Provided entries START

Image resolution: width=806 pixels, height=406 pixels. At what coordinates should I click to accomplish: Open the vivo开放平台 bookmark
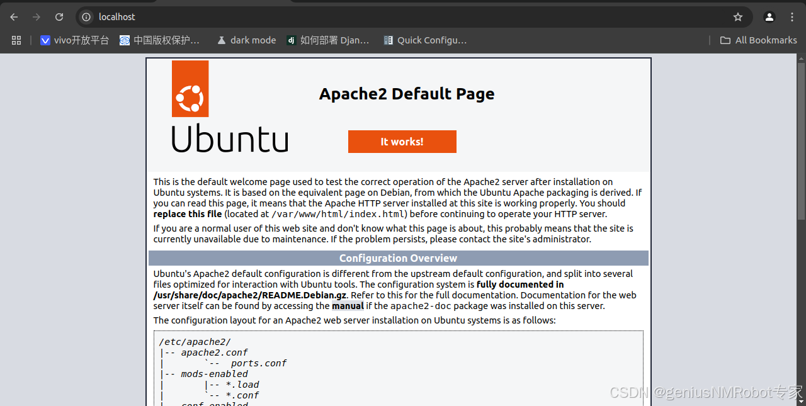(x=74, y=40)
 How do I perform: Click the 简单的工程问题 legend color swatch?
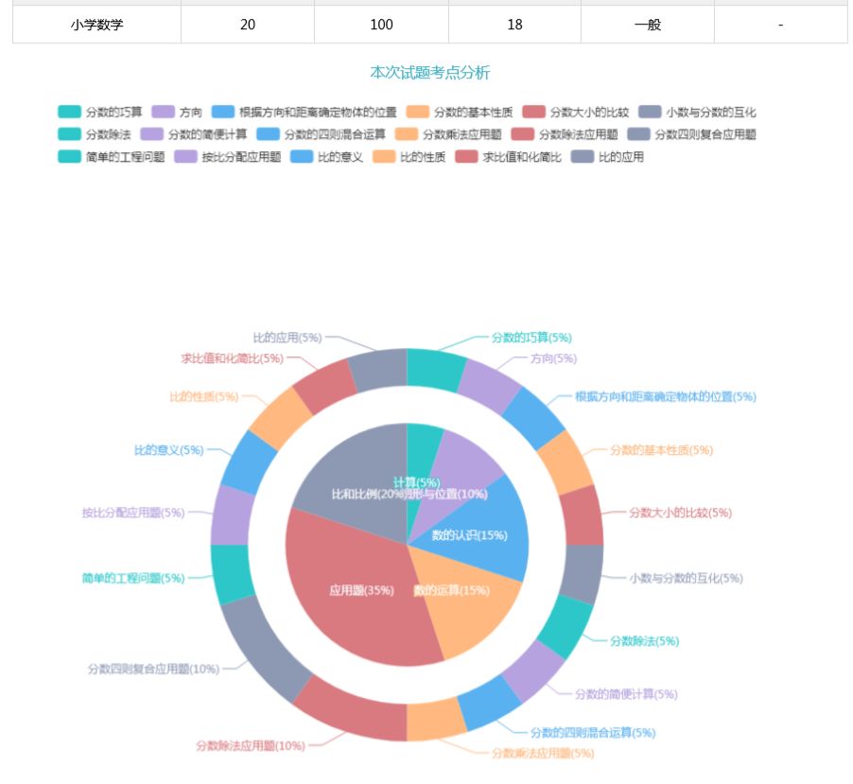point(70,157)
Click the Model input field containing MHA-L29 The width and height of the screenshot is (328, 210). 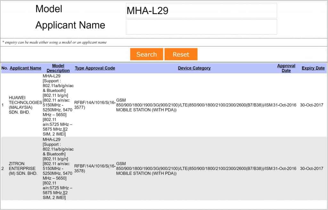coord(201,11)
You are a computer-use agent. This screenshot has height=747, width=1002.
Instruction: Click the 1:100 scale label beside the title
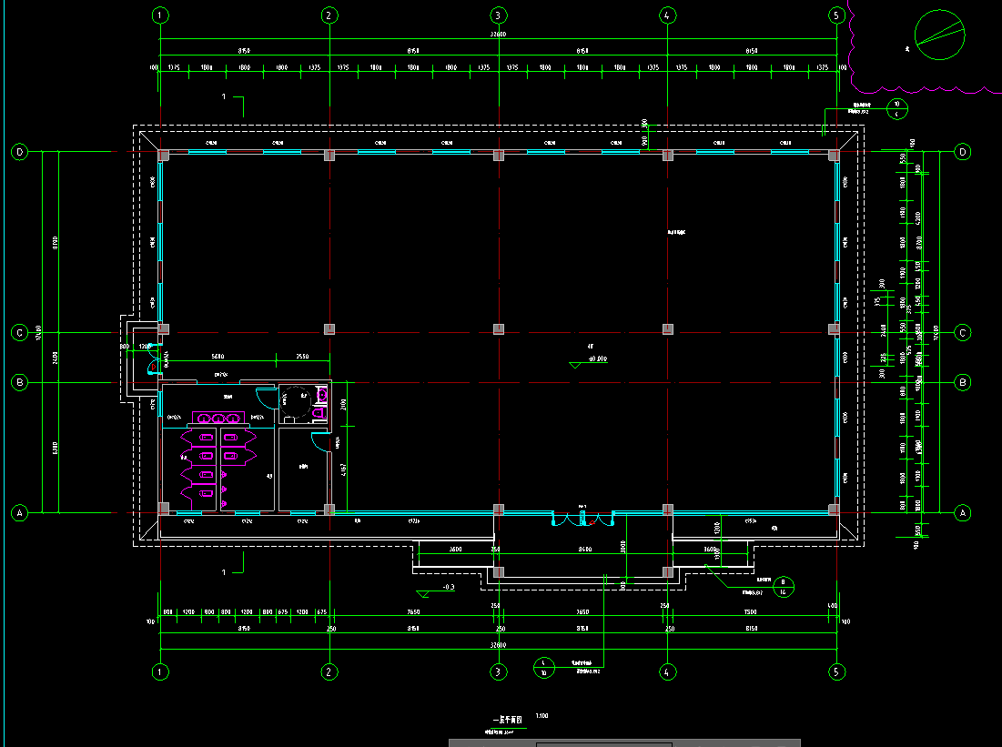coord(542,715)
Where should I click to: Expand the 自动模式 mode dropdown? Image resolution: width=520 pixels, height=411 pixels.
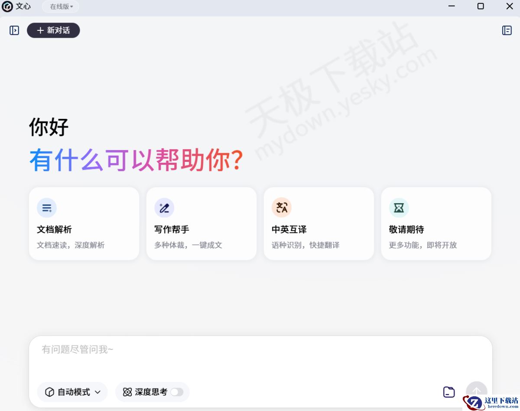point(98,392)
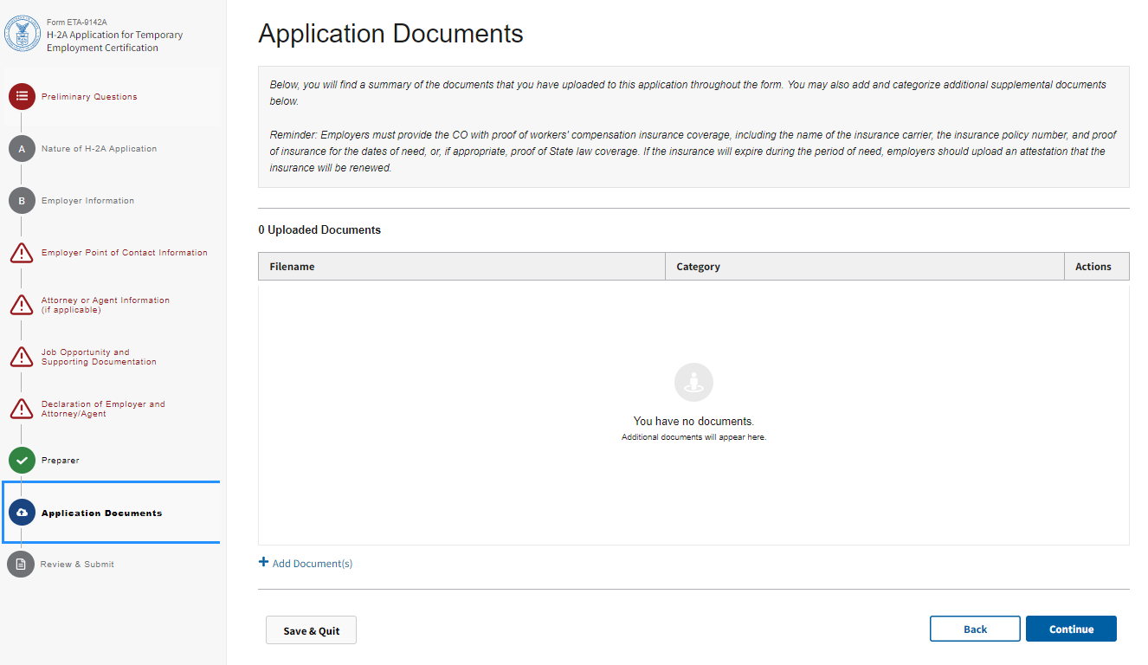This screenshot has height=665, width=1148.
Task: Click warning icon beside Attorney or Agent Information
Action: click(x=22, y=305)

Provided entries END

▶ [Task to complete]
Do not include pictures. Copy only the lines running from the line with "Where should I" through the last line of the records, exactly as they appear.

▶ [Reply to the exercise]
Where should I click to: Expand the 自动模式 mode dropdown? Image resolution: width=520 pixels, height=411 pixels.
point(98,392)
This screenshot has height=665, width=1148.
Task: Click warning icon beside Attorney or Agent Information
Action: click(x=22, y=305)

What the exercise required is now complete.